With a title like that, you’d be forgiven for expecting some
sort of swirling pop swell, all harmony vocals and lush hummable tunes. Instead, the
first half offers the worst of both worlds: songs that are suffocated by the
production, but still refuse to die (all four opening tracks crawl, rather
interminably, past the four minute mark, and “Melodies of a Bird in Flyght”
simply cannot bear the weight of its title--what could?). It sounds like the record label demanded a soft-rock hit, and Parsons didn't know what to do.
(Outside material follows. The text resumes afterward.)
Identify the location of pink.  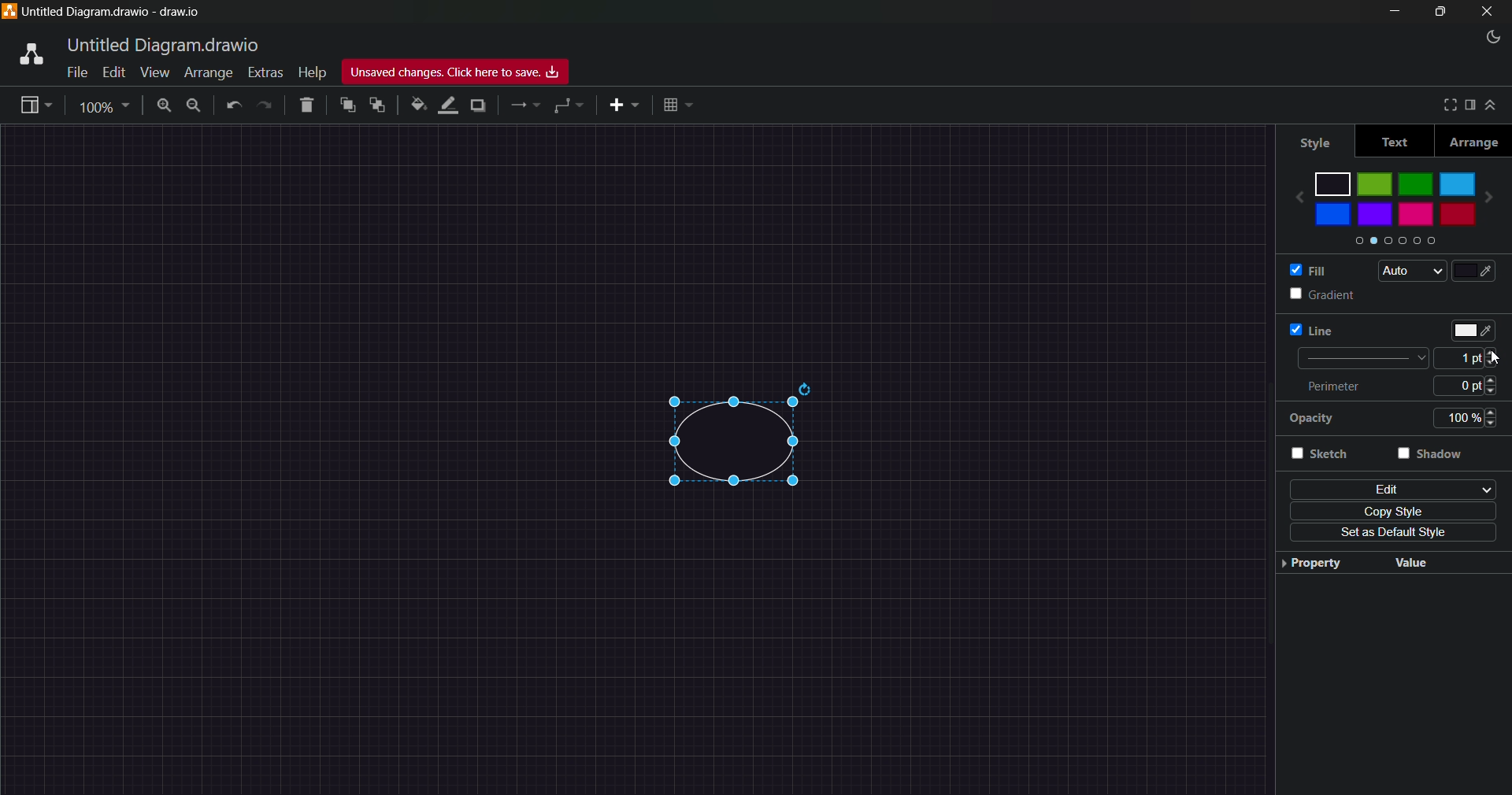
(1416, 215).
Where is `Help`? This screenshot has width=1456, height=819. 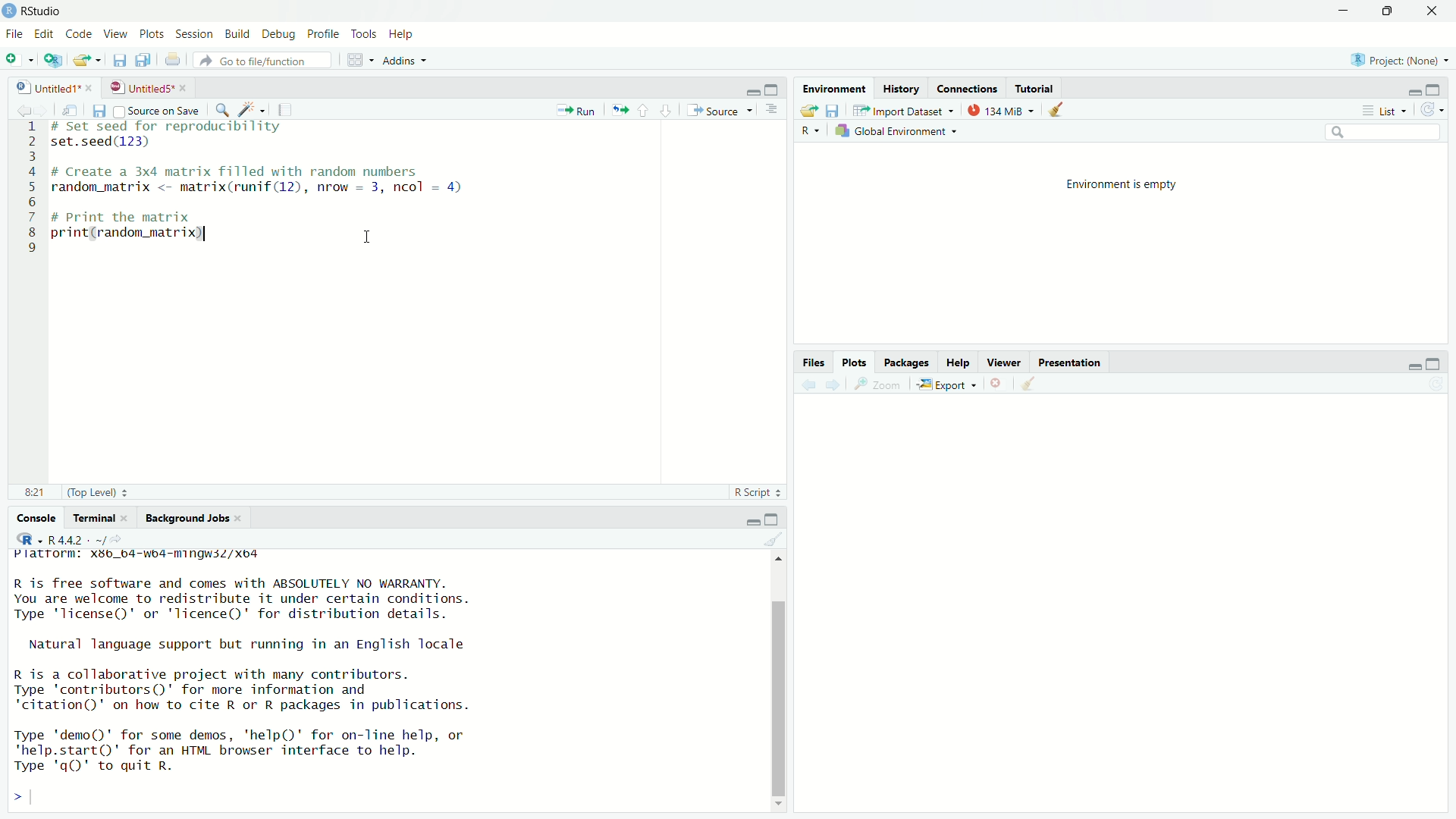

The only surprise on the album
comes when, after all that, things take a sharp midpoint swerve for the better. Parsons
acquits himself well on a “Hot Burrito #1” rendition that has surely reduced
lesser singers to rubble, and a few of his originals (“Little Jewels” especially) come
close to qualifying as buried treasure—precisely the sort of thing you’re
hoping for when you flip to side two of a record by the Byrds’ late-period (but
best) drummer. I haven’t the slightest idea what a Gene Parsons show was like,
but I picture him playing dinner clubs in marinas, modest and unassuming but
every now and then silencing the house with something pretty. And lest that
sound dismissive, let me be clear: his solo albums are better than McGuinn’s or
Hillman’s, hands down.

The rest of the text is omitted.